I am not sure which is the right answer, but is not just a rhetorical question. It is something authors have to decide — because for all the things that publishers do well, they are clueless when it comes to book covers. 

I know about this from my own experience. My first book was the defining work in an emerging computer field, but it appeared in stores in the plain-white, random-shape, scrawled cover you see above. I was never entirely proud to say, “Yes, that’s my name on the cover.” The cover design offered no hint of the book’s subject, style, or approach. And it is hardly the worst example you could find.

We have all had occasion to cringe or laugh out loud at major-publisher book covers. Images often clash with the book or the author — a nostalgic design for an author known for cutting-edge ideas, or a painting of ducks selected for the cover of a book about mammals. Covers are designed quickly, with so little review that author names are sometimes misspelled, and words omitted from titles.

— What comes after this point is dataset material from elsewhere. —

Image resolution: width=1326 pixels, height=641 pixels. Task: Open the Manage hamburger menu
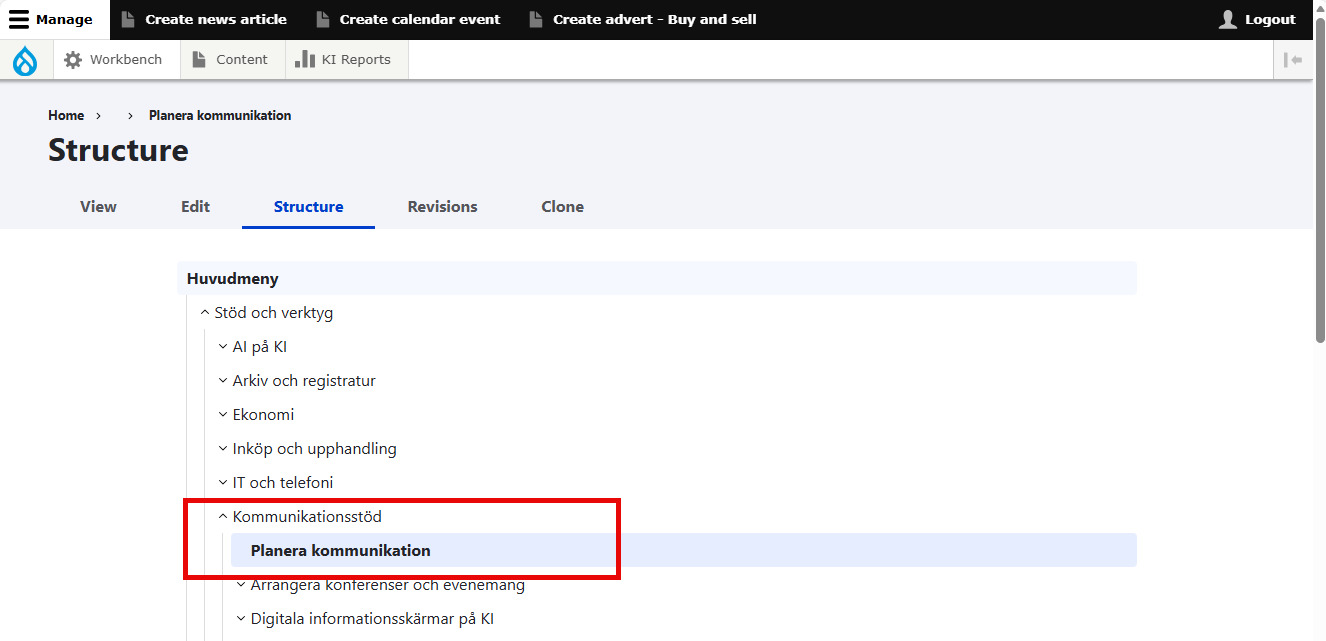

I make a big point of this because this year, there is a new trend of self-publishing among celebrity authors, and some of them have cited worries over book cover design as one of the reasons not to sign with a major publisher. Celebrity authors especially have reason to worry that their book covers will embarrass them. They may have invested years of careful effort in their public images, and it would hurt to have that undercut by a book cover thrown together in an afternoon by a designer who may not have been told who the author is or what the book is about. That could be reason enough for a celebrity not to seek out a book deal.

There have been a few big self-published celebrity books this year, and as they succeed, more will follow. There are indications that this is a trend that the major publishers have started to worry about. Will the major publishers lose control of the celebrity book segment? That would be a seismic shift in the book business — celebrity books are at the heart of the major-publisher business model — yet the stage is set for that to happen next.